Caja Murcia ha sido una de las protagonistas del baile, una de las que se integraron vía “fusión fría” con Sa Nostra y Caja Granada. Eufemismos para no decir la verdad, que la Caja Murciana se había convertido en un agujero negro en el que por cierto, también estuvo presente el actual Ministro de Economía Luis de Guindos. ¿Hay que ser muy mal pensado para asociar la figura del actual responsable de economía al hecho de que el presidente de Caja Murcia siga siendo el presidente de la nueva entidad llamada Banco Mare Nostrum?
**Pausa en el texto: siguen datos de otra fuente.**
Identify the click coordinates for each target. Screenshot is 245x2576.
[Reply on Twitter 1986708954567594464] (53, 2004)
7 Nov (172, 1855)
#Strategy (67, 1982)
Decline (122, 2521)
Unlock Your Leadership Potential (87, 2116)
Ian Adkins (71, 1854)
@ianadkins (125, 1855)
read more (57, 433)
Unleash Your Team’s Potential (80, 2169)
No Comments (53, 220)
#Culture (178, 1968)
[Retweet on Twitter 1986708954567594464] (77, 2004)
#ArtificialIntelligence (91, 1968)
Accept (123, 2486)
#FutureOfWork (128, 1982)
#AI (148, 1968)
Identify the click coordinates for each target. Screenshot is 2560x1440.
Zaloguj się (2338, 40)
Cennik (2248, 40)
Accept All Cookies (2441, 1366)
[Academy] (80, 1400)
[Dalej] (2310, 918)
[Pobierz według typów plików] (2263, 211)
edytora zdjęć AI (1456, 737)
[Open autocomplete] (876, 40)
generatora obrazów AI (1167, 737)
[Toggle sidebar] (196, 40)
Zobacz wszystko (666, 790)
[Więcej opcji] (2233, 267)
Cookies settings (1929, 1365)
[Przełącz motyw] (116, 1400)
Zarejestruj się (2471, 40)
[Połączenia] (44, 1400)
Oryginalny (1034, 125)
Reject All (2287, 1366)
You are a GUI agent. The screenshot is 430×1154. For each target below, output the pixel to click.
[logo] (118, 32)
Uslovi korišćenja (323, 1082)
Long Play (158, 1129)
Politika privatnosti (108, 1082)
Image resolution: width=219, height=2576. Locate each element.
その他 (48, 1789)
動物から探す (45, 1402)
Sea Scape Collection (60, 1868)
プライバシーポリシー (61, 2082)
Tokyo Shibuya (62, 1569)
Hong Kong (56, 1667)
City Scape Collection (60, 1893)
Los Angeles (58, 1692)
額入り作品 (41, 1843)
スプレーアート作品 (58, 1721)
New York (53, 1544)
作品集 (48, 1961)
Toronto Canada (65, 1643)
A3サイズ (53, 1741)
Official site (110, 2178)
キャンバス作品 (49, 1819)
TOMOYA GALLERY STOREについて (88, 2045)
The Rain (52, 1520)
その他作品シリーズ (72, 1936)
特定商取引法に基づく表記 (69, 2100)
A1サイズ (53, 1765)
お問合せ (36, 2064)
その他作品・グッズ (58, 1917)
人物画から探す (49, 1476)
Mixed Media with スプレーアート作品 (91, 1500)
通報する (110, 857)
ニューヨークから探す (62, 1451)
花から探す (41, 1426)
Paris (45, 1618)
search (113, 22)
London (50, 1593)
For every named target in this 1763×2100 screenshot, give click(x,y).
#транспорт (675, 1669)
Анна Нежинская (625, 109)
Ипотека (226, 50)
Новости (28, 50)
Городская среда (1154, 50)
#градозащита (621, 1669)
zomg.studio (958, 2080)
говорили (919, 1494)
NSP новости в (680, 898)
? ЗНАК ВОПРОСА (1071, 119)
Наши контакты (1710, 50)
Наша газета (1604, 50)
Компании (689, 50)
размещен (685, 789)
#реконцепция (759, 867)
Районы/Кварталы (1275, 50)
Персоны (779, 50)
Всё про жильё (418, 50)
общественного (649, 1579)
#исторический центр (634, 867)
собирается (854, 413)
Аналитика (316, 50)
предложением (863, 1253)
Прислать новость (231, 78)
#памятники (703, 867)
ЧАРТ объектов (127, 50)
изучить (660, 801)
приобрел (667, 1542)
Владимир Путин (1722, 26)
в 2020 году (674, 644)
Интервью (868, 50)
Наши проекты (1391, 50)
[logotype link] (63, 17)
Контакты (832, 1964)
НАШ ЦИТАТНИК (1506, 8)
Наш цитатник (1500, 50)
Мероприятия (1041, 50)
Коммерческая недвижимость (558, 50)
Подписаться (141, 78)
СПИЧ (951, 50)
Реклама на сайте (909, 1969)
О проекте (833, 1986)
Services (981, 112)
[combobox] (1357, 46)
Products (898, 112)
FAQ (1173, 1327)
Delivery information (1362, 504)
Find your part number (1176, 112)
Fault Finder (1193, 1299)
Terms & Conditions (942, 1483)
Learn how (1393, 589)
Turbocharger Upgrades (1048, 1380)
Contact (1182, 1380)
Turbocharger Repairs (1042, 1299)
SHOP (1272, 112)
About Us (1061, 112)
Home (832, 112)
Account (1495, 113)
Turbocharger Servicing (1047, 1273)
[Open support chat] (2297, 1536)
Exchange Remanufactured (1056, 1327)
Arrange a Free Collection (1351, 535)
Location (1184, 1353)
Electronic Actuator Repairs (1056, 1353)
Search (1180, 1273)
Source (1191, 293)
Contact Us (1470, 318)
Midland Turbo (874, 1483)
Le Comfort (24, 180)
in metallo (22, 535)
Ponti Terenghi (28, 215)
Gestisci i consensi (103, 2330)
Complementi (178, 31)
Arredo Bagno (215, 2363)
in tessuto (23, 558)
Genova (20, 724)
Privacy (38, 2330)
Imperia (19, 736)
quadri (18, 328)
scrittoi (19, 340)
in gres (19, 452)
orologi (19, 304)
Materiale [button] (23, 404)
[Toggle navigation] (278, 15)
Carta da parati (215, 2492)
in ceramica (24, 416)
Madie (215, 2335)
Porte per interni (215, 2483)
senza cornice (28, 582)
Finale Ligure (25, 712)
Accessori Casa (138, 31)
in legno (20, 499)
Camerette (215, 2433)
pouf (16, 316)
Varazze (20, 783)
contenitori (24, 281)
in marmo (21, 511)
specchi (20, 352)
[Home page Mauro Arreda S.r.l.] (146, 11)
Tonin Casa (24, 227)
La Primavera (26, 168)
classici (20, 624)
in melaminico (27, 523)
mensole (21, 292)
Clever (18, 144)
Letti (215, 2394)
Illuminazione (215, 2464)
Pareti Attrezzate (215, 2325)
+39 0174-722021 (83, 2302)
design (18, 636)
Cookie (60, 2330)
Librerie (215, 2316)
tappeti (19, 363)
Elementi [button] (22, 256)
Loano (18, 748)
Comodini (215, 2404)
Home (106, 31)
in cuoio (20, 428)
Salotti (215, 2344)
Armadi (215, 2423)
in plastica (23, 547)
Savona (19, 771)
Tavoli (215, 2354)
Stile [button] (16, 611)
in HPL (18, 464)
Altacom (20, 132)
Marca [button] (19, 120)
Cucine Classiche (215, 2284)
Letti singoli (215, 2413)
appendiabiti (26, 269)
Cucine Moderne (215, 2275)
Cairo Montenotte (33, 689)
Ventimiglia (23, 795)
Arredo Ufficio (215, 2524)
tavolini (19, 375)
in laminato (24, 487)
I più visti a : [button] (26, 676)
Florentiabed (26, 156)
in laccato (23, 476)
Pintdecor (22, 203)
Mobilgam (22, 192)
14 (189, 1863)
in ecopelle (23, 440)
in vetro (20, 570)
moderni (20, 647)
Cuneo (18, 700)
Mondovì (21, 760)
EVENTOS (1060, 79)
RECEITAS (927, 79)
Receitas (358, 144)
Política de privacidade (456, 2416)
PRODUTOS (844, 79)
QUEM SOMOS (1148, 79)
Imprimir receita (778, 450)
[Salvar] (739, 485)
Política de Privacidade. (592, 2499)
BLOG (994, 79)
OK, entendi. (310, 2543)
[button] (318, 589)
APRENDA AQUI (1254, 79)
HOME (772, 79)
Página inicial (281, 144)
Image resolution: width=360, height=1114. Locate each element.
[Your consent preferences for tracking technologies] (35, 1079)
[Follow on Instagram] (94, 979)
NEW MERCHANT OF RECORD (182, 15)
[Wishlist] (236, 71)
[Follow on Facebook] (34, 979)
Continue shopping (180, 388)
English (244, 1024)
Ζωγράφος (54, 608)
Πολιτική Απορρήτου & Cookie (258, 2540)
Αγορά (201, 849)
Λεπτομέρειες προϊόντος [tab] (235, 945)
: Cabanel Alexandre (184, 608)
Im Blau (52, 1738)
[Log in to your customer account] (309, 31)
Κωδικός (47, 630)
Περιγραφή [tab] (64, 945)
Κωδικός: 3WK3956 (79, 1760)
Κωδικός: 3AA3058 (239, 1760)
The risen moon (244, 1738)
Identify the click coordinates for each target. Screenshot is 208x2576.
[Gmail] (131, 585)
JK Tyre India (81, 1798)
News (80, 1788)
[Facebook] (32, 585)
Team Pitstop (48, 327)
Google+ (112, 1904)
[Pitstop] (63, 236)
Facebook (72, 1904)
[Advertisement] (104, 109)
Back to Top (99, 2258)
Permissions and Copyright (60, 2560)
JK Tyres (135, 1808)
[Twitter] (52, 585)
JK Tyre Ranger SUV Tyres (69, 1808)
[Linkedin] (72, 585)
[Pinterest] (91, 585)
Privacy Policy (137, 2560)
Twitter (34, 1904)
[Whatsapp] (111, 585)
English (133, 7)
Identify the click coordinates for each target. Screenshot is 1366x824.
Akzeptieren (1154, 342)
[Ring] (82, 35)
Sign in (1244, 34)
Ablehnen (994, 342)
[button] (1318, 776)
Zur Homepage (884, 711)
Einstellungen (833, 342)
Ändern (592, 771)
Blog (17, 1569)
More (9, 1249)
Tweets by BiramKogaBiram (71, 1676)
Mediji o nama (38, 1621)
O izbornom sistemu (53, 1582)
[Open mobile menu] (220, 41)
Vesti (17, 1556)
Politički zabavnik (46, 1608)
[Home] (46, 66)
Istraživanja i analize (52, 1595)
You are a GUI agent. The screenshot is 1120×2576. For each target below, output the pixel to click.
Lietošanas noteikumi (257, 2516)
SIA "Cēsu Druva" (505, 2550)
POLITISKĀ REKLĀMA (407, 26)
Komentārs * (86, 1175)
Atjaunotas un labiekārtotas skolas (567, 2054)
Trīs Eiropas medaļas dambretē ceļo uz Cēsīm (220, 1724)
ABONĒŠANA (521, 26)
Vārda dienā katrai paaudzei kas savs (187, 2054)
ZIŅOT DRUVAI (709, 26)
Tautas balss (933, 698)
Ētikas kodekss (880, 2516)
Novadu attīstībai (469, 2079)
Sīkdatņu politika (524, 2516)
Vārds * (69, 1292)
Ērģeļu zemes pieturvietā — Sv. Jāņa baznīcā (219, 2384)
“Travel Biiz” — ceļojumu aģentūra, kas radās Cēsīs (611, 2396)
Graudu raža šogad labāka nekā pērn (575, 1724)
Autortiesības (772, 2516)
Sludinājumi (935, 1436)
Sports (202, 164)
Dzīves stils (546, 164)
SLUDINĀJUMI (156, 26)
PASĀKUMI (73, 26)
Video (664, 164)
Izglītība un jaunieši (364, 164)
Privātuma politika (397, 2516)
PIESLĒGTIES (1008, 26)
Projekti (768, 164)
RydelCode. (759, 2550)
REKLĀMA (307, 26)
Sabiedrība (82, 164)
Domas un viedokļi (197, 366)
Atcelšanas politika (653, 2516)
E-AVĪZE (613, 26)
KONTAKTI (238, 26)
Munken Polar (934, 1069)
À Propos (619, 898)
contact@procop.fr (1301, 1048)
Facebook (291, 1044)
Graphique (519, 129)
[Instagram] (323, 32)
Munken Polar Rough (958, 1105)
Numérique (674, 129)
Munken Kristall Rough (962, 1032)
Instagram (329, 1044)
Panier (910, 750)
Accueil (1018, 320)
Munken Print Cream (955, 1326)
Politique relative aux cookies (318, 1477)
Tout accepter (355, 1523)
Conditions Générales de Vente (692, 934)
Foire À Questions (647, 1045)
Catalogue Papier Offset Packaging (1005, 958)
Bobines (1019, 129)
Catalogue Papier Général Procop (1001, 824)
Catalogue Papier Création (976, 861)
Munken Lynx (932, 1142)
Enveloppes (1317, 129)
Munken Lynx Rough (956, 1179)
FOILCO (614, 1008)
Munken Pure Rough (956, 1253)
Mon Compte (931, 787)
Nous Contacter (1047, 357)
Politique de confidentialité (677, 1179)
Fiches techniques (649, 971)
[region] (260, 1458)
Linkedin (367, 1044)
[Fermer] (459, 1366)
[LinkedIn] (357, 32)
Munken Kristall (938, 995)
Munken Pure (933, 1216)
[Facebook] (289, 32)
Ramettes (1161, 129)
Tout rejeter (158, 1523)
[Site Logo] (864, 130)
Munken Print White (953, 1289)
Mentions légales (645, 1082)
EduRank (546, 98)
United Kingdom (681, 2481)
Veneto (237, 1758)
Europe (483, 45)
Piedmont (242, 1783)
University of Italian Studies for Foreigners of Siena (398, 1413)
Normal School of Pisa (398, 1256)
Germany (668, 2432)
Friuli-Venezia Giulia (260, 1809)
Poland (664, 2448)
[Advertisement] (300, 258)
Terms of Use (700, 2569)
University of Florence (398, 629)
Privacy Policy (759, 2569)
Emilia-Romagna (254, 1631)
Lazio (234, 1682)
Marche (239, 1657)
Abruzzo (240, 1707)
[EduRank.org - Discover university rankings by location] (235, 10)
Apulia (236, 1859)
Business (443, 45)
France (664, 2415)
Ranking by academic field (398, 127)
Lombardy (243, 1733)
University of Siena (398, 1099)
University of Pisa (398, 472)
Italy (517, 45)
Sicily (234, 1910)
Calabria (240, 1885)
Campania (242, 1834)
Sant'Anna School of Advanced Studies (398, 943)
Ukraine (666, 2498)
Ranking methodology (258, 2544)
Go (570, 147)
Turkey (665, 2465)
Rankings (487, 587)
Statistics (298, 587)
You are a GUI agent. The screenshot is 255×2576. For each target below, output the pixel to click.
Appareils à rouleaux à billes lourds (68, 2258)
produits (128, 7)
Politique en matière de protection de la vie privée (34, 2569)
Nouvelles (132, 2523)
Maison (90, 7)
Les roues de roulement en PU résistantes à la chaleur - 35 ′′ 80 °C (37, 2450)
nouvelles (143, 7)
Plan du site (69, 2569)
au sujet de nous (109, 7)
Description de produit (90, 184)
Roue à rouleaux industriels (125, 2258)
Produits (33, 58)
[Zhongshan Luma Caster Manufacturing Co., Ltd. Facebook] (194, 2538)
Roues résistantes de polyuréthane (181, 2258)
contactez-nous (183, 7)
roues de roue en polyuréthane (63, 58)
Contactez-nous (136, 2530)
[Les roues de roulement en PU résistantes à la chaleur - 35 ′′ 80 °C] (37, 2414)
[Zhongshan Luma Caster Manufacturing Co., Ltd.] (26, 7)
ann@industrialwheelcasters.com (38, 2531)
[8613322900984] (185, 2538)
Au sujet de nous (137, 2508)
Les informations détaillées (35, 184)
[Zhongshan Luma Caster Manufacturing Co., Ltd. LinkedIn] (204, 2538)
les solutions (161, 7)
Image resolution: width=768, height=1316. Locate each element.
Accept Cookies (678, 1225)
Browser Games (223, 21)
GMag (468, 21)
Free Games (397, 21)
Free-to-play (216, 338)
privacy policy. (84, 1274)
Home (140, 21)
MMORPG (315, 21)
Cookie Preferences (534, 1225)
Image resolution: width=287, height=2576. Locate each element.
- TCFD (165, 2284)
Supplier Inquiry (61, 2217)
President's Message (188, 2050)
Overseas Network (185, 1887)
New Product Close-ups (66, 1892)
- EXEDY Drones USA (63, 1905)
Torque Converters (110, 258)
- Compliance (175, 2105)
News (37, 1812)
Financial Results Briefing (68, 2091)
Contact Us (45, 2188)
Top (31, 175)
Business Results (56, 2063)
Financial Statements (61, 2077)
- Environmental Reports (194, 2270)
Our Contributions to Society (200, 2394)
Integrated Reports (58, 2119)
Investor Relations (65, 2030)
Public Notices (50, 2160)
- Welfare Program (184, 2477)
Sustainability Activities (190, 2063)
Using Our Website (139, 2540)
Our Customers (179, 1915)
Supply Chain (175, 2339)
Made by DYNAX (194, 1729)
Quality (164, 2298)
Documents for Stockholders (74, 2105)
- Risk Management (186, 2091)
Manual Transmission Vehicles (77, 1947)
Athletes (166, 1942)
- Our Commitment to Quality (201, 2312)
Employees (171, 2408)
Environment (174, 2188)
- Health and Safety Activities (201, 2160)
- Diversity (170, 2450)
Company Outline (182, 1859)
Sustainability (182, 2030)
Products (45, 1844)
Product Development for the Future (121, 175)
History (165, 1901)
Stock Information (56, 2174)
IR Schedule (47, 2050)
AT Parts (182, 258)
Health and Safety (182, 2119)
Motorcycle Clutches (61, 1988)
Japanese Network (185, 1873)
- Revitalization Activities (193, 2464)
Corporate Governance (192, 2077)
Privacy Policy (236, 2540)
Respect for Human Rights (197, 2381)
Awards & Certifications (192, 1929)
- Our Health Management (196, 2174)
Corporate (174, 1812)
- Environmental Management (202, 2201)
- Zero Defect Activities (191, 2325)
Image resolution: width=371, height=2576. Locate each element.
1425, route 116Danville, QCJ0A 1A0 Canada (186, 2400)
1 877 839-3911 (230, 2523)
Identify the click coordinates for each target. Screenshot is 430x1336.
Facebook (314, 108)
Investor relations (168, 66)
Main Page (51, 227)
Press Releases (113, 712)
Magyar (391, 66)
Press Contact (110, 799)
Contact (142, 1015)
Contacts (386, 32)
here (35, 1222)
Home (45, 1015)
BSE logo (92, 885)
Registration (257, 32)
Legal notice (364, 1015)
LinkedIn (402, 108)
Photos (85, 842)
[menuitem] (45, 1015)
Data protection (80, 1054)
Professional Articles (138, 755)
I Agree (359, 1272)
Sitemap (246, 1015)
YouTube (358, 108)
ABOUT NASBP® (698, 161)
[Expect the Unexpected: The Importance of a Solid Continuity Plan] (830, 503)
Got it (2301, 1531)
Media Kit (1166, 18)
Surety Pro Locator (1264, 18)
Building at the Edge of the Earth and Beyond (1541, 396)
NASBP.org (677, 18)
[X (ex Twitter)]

El señor Carlos Egea, el que ha llevado a Caja Murcia hacia la cuasi nacionalización de la entidad, resulta que tiene el premio de seguir ocupando el mismo cargo desde el que ha llevado a la Caja de Ahorros al borde del abismo. Un buen premio al que hay que sumar el sueldo que ha estado cobrando este señor mientras el agua llegaba al cuello de la entidad: más de 450.000 euros anuales. ¡Ah! Y como no le llegaba el sueldo pero sí el día, que debía de tener 789 horas en vez de 24, el Señor Egea también asesoraba en Caser Seguros, Iberdrola Renovables y Enagás.

El final de BMN ha sido terminar en manos del Estado, se ha quedado con más del 70% de las acciones y ha inyectado a la entidad más de 730 millones de euros. Pero no pasa nada, no se exige ninguna responsabilidad ni se analiza el por qué se ha llegado a esta situación. No se explica quién ha gestionado mal el patrimonio y quién ha mirado para otro lado mientras el sector financiero cometía todas las tropelías que están saliendo ahora a la luz pública. Y cuando menos da risa que algún (presunto) periódico serio económico sitúe a BMN entre los bancos con mayor potencial de generar beneficio cuando pase el temporal. Sin comentarios.

Así va este país, entre presuntos ladrones de guante blanco a los que se les premia con un plan de jubilación de más de dos millones de euros (como al Señor Egea) por lo bien que han dirigido una Caja de Ahorros. Ahora bien, ahora su máxima preocupación (la de BMN, no sabemos si la del Señor Egea) es conseguir pasivo, liquidez, cash, parné. Así que si se abre un plazo fijo en la entidad, le darán un juego de sartenes. (No, con ellas en la cabeza, no)

Aunque claro, hay a quien ya no le hacen falta esas sartenes porque no tiene qué cocinar. Porque el tsunami financiero está arrasando con los que están en la base, sin amigos ministros y sin reguladores que por acción u omisión no actúan todo lo estricto que debieran para no generar pánico en la población. Pánico genera no tener nada que llevarse a la boca. Pánico y rabia. Mucha rabia.